Exhibit 5.1






                                                                   May 16, 2001




KeySpan Corporation
One MetroTech Center
Brooklyn, New York 11201-3850

Ladies and Gentlemen:

         We have acted as counsel to KeySpan Corporation, a New York corporation
(the "Company"), in connection with the Registration Statement on Form S-3 (the
"Registration Statement") filed by the Company and by KeySpan Trust I, KeySpan
Trust II and KeySpan Trust III (the "Trusts") with the Securities and Exchange
Commission (the "Commission") under the Securities Act of 1933, as amended (the
"Act"), relating to the following securities of the Company: (i) debt securities
(the "Debt Securities"); (ii) guarantees of trust preferred securities and
certain back-up obligations (the "Guarantees"); (iii) shares of preferred stock,
par value $.01 per share (the "Preferred Stock"); (iv) depositary shares (the
"Depositary Shares"), evidenced by depositary receipts (the "Depositary
Receipts"), representing fractional interests in a share of Preferred Stock; (v)
shares of common stock, par value $.01 per share (the "Common Stock"); (vi)
rights to purchase Series D Preferred Stock, par value $.01 per share (the
"Rights"); (vii) contracts for purchase and sale of Common Stock (the "Purchase
Contracts"); (viii) stock purchase units consisting of a Purchase Contract and a
Debt Security of the Company, a share of Preferred Stock or a Depositary Share
relating to Preferred Stock, a trust preferred security of a Trust or a debt
obligation of a third party, including a U.S. Treasury security (the "Stock
Purchase Units"); (ix) warrants to purchase Preferred Stock, Depositary Shares,
Common Stock or Debt Securities (the "Warrants"); (x) warrant units consisting
of a warrant to purchase Common Stock and a Debt Security, a share of Preferred
Stock or a Depositary Share relating to Preferred Stock, or a trust preferred
security of a Trust (the "Warrant Units"); and (xi) Common Stock, Debt
Securities, Preferred Stock and Depositary Shares which may be issued upon
exercise of Warrants or Purchase Contracts, whichever is applicable.
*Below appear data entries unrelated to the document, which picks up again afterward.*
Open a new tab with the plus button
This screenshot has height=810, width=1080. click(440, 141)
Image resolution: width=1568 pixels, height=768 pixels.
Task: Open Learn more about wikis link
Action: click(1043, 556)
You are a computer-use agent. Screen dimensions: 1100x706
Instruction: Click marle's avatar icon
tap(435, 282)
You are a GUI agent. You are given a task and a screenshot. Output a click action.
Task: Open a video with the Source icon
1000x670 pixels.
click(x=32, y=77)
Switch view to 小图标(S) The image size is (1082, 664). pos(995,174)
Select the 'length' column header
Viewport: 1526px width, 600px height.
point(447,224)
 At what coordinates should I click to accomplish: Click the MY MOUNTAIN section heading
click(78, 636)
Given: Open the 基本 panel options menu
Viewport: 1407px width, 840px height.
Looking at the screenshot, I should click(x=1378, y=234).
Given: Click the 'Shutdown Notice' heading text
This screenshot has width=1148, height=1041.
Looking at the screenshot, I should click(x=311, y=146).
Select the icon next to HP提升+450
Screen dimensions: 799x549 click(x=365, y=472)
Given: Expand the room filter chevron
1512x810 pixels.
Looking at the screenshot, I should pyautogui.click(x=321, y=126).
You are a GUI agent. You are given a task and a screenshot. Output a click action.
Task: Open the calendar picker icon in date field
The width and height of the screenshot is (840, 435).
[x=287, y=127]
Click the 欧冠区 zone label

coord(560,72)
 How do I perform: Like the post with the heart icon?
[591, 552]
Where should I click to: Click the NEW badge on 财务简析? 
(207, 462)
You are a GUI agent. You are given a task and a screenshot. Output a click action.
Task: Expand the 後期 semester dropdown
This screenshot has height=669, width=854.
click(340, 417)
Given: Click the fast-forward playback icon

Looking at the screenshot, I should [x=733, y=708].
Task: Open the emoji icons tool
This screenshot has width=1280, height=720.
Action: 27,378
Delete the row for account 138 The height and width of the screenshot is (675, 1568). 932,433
The Debt
Securities, the Guarantees, the Preferred Stock, the Depositary Shares, the
Common Stock, the Rights, the Purchase Contracts, the Stock Purchase Units, the
Warrants and the Warrant Units are hereinafter referred to collectively as the
"Securities." The Securities may be issued and sold or delivered from time to
time as set forth in the Registration Statement, any amendments thereto, the
prospectus contained therein (the "Prospectus") and supplements to the
Prospectus (the "Prospectus Supplements") and pursuant to Rule 415 under the Act
for an aggregate initial offering price not to exceed $1,000,000,000 or the
equivalent thereof in one or more foreign currencies or composite currencies.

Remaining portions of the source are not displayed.